(Saved entries)
━━━

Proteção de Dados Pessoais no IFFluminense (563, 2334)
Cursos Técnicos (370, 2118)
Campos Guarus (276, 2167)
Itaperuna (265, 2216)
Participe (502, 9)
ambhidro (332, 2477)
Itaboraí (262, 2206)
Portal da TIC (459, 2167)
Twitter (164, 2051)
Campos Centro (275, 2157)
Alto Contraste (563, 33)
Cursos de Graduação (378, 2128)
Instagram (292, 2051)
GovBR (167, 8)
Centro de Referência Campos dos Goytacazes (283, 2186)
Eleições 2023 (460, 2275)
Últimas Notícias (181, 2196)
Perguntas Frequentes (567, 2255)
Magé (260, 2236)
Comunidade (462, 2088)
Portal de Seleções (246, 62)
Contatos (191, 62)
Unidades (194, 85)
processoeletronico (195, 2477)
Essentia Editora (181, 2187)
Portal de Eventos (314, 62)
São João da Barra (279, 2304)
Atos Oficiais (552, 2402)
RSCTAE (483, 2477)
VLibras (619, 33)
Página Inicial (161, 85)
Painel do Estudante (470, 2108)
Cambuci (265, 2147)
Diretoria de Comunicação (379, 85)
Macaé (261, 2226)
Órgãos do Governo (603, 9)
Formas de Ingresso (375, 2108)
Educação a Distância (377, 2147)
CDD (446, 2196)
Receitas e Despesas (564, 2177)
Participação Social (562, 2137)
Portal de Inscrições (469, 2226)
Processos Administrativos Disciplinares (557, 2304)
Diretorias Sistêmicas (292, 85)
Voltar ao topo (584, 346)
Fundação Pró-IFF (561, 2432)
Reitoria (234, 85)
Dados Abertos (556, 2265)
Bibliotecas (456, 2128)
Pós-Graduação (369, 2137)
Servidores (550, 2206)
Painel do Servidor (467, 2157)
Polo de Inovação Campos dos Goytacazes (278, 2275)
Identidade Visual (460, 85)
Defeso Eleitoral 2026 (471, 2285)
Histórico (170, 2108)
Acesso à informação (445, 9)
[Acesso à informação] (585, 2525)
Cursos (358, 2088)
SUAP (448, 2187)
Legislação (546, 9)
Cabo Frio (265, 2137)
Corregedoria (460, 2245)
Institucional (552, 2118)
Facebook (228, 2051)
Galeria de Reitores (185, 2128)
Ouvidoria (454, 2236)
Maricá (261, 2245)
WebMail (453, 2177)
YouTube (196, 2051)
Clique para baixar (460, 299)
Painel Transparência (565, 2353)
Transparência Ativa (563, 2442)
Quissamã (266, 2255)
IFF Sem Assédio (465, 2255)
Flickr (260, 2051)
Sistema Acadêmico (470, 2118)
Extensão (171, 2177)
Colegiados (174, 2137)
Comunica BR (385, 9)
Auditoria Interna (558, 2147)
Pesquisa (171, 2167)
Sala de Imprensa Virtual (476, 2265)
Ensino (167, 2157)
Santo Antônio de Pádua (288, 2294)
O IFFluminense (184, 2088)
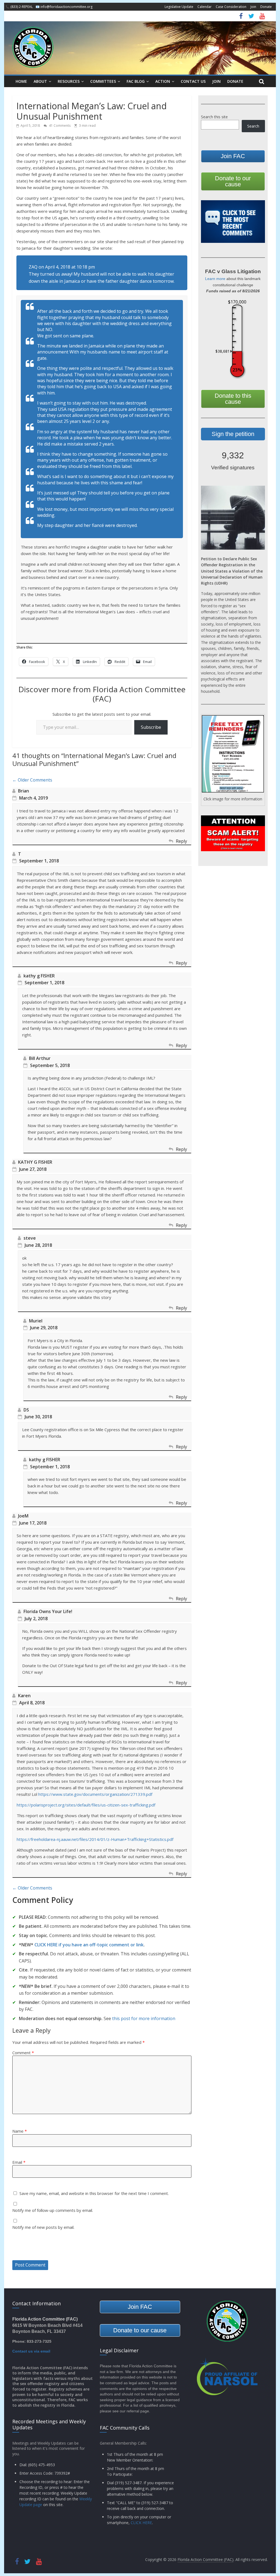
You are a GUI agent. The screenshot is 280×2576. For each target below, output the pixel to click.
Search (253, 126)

━━━

Task item:
Which lines of the records hold the string "Cursos"? Copy each one.

Written response:
Cursos Técnicos (370, 2118)
Cursos de Graduação (378, 2128)
Cursos (358, 2088)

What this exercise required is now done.